** Material for this task follows **
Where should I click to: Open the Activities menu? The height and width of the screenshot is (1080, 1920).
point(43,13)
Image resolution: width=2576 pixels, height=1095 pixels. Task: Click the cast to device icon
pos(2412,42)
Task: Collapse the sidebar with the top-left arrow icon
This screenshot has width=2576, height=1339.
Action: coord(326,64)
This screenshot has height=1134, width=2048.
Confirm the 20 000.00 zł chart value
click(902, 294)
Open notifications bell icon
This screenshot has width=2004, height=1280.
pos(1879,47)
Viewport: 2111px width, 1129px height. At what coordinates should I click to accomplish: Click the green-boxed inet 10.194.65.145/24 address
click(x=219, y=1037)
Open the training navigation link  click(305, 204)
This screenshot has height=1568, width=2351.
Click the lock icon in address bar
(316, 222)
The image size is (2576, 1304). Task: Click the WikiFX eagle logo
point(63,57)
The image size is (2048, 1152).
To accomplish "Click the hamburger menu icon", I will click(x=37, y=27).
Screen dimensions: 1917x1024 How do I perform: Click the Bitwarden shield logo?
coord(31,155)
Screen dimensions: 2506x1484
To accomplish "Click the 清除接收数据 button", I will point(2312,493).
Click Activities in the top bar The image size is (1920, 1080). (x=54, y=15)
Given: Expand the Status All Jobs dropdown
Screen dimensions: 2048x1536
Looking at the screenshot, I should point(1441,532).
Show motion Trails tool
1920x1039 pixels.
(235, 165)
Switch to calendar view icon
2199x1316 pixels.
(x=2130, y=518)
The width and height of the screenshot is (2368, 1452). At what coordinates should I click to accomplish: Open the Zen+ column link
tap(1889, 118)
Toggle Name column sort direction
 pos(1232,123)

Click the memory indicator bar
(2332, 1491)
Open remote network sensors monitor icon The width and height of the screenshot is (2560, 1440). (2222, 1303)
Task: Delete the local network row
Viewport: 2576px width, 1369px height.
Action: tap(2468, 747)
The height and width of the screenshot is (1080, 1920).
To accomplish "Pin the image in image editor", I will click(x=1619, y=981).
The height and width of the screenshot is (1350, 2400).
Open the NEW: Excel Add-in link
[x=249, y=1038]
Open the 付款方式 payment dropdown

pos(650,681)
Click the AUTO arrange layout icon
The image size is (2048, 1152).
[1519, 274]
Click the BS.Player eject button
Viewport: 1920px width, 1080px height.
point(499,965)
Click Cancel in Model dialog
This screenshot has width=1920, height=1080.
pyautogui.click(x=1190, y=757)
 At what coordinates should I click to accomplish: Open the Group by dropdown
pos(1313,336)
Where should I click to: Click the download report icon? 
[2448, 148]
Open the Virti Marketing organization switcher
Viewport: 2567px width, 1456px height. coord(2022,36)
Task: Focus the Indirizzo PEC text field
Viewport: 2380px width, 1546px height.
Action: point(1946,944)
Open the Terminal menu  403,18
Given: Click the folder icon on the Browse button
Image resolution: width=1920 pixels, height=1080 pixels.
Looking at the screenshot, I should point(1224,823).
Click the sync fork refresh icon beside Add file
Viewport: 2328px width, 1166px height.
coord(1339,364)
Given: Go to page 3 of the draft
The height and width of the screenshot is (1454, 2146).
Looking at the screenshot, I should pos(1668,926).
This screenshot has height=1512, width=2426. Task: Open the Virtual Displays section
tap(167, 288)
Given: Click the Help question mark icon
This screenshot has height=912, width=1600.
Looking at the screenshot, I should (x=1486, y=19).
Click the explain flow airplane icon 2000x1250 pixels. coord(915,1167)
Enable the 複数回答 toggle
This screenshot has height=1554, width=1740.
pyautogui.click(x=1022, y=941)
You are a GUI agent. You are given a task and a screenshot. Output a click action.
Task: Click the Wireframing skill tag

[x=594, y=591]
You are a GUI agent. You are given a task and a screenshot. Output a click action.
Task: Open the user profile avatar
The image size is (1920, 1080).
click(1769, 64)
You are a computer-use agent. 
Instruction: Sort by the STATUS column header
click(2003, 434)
** End of Material for this task **
Required work: Repeat back all entries verbatim.

Task response:
Where should I click to: Open the Activities menu? The height and width of the screenshot is (1080, 1920).
point(43,13)
Image resolution: width=2576 pixels, height=1095 pixels. Task: Click the cast to device icon
pos(2412,42)
Task: Collapse the sidebar with the top-left arrow icon
This screenshot has width=2576, height=1339.
Action: coord(326,64)
This screenshot has height=1134, width=2048.
Confirm the 20 000.00 zł chart value
click(902, 294)
Open notifications bell icon
This screenshot has width=2004, height=1280.
pos(1879,47)
Viewport: 2111px width, 1129px height. At what coordinates should I click to accomplish: Click the green-boxed inet 10.194.65.145/24 address
click(x=219, y=1037)
Open the training navigation link  click(305, 204)
This screenshot has height=1568, width=2351.
Click the lock icon in address bar
(316, 222)
The image size is (2576, 1304). Task: Click the WikiFX eagle logo
point(63,57)
The image size is (2048, 1152).
To accomplish "Click the hamburger menu icon", I will click(x=37, y=27).
Screen dimensions: 1917x1024 How do I perform: Click the Bitwarden shield logo?
coord(31,155)
Screen dimensions: 2506x1484
To accomplish "Click the 清除接收数据 button", I will point(2312,493).
Click Activities in the top bar The image size is (1920, 1080). (x=54, y=15)
Given: Expand the Status All Jobs dropdown
Screen dimensions: 2048x1536
Looking at the screenshot, I should point(1441,532).
Show motion Trails tool
1920x1039 pixels.
(235, 165)
Switch to calendar view icon
2199x1316 pixels.
(x=2130, y=518)
The width and height of the screenshot is (2368, 1452). At what coordinates should I click to accomplish: Open the Zen+ column link
tap(1889, 118)
Toggle Name column sort direction
 pos(1232,123)

Click the memory indicator bar
(2332, 1491)
Open remote network sensors monitor icon The width and height of the screenshot is (2560, 1440). (2222, 1303)
Task: Delete the local network row
Viewport: 2576px width, 1369px height.
Action: tap(2468, 747)
The height and width of the screenshot is (1080, 1920).
To accomplish "Pin the image in image editor", I will click(x=1619, y=981).
The height and width of the screenshot is (1350, 2400).
Open the NEW: Excel Add-in link
[x=249, y=1038]
Open the 付款方式 payment dropdown

pos(650,681)
Click the AUTO arrange layout icon
The image size is (2048, 1152).
[1519, 274]
Click the BS.Player eject button
Viewport: 1920px width, 1080px height.
point(499,965)
Click Cancel in Model dialog
This screenshot has width=1920, height=1080.
pyautogui.click(x=1190, y=757)
 At what coordinates should I click to accomplish: Open the Group by dropdown
pos(1313,336)
Where should I click to: Click the download report icon? 
[2448, 148]
Open the Virti Marketing organization switcher
Viewport: 2567px width, 1456px height. coord(2022,36)
Task: Focus the Indirizzo PEC text field
Viewport: 2380px width, 1546px height.
Action: point(1946,944)
Open the Terminal menu  403,18
Given: Click the folder icon on the Browse button
Image resolution: width=1920 pixels, height=1080 pixels.
Looking at the screenshot, I should point(1224,823).
Click the sync fork refresh icon beside Add file
Viewport: 2328px width, 1166px height.
coord(1339,364)
Given: Go to page 3 of the draft
The height and width of the screenshot is (1454, 2146).
Looking at the screenshot, I should pos(1668,926).
This screenshot has height=1512, width=2426. Task: Open the Virtual Displays section
tap(167, 288)
Given: Click the Help question mark icon
This screenshot has height=912, width=1600.
Looking at the screenshot, I should (x=1486, y=19).
Click the explain flow airplane icon 2000x1250 pixels. coord(915,1167)
Enable the 複数回答 toggle
This screenshot has height=1554, width=1740.
pyautogui.click(x=1022, y=941)
You are a GUI agent. You are given a task and a screenshot. Output a click action.
Task: Click the Wireframing skill tag

[x=594, y=591]
You are a GUI agent. You are given a task and a screenshot. Output a click action.
Task: Open the user profile avatar
The image size is (1920, 1080).
click(1769, 64)
You are a computer-use agent. 
Instruction: Sort by the STATUS column header
click(2003, 434)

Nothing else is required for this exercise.